EXERCISE INSTRUCTIONS:
For the data below, transcribe the part that opens with the line containing "The image size is (785, 589)." and closes with the line containing "the 'Checking if", exactly and with no pictures.

PROVIDED MATERIAL:
- Opening Delimiter -

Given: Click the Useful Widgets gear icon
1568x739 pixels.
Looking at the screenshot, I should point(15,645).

- Closing Delimiter -
- Opening Delimiter -

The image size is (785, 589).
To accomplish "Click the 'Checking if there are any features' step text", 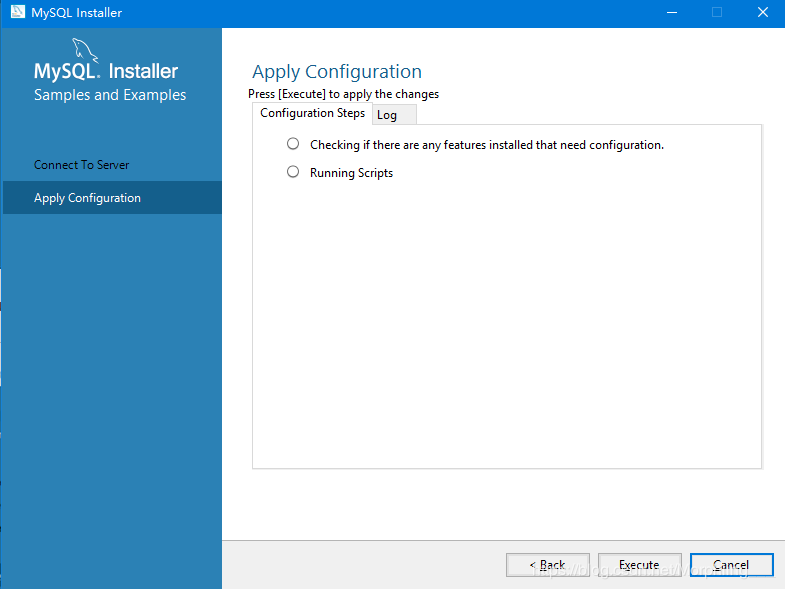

- Closing Delimiter -

ANSWER SPACE:
The image size is (785, 589).
To accomplish "Click the 'Checking if there are any features' step text", 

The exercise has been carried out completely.